Hodges-Lehmann Estimator – How to Calculate Hodges-Lehmann Estimator of Slope in Rank Regression?

The basic setup is to use a robust algorithm for root finding and supply it with the function you defined. You'll need one that doesn't require a derivative (the function is not even continuous, but is monotonic, so methods like binary section should still work)

A suitable algorithm will require you to find a good starting point, and/or will require you to start by bracketing the root, which bracketing may require an initial search procedure. I sort of dodge the search for a bracket in the example below because the function I call will extend the bracket if it's insufficient (we could improve the bracketing part substantially).

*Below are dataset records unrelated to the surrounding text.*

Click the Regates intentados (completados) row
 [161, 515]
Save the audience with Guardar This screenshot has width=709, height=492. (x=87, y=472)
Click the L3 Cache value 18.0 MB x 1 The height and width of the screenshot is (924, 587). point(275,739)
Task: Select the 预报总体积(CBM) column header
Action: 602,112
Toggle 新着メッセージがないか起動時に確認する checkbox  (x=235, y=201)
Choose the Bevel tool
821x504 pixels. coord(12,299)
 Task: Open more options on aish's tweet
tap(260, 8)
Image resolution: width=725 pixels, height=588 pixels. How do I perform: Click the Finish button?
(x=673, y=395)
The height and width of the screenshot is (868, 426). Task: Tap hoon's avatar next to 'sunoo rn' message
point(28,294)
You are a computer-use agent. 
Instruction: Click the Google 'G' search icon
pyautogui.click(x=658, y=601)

Note that the root finder stops with some tolerance on the root (which you have control over in the root finding function). Because the function has jumps, the value of the function at the returned root may not seem all that "close" to 0, but it will jump to the other side of 0 with only a small shift.

Here's a quick illustration in R of putting these notions together; this can be improved and made more stable (and should if you're going to let anyone actually use this).

I haven't written this as a full function of its own - the point was just to illustrate the basic idea was implemented as I said above - but it's easy enough to wrap in a function.

(For the purpose of illustration, I'll use Brent's algorithm for the root finder and Tukey's robust line for the starting point. You could substitute other choices like - say - binary section search or ITP, and linear regression, say, for an initial guess if you wished.)

Here we just make some data to work with

    #set up some example data
    alpha<-1.4
    beta<-0.87
    x<-runif(20,3,15)
    epsilon<-rlogis(20,0,0.8)
    y<-alpha+beta*x+epsilon

We use an initial estimate to get a rough bracket on the line

    # start with a robust line (can substitute `lm` here if you want)
    #   to get a rough idea of an interval. This can be improved!
    ab<-line(x,y)$coefficients
    bi<-ab[2]

Here's the code!

    # The next two lines of code are the actual algorithm:
    #  (you may want to play with some of the other arguments 
    #  to uniroot)
    T <- function(b,y,x) {xm <- mean(x); sum((x-xm)*rank(y-b*x))}
    Tzero <- uniroot(T, interval=sort(c(0,2*bi)), y=y, x=x, 
                   extendInt="yes")
    
    b <- Tzero$root   #pull out the coefficient

Does it work?

    #---- illustration of performance in four plots
    op<-par()
    par(mfrow=c(2,2))
    
    #1 don't use this normally, just to illustrate that it works
    bb<-seq(0,2*b,l=101)
    tt<-array(NA,length(bb))
    for (i in seq_along(bb)) tt[i]=T(bb[i],y,x)  
    plot(tt~bb, pch=16, cex=0.1, xlab="beta", ylab="T", 
         main="Hodges-Lehmann T function" )
    abline(h=0, v=b, col=8, lty=3)
    
    #2 
    plot(x,y,main="Data with fitted line")
    a<-median(y-b*x) # substitute whatever intercept you like
    abline(a=a,b=b,col=2)
    
    #3
    fitted<-a+b*x
    residual<-y-fitted
    plot(fitted,residual,main="residuals vs fitted values")
    abline(h=0,col=8)
    
    #4
    hist(residual)
    
    #restore plot parameters
    par(op)

Speedwise (on my fairly modest laptop) this algorithm (the two lines in the middle) finds the coefficient on a dataset with $n = 100,000$ in under a second, so it's likely to be adequate for most typical problems - but if you have very large data sets you may want to consider ways to reduce the calculation (there are ways to speed this up if it were really needed). I have tried it for $n$ up to a million (about 7 seconds to find the slope on my laptop running the code above -- but the diagnostic plots at the end took much longer, unsurprisingly). I'd hesitate to go above that sample size without more careful efforts toward speed and stability.

Note that the slope for the "Spearman line" in the answer here was also identified by root-finding (as was the quadrant-correlation slope mentioned near the end).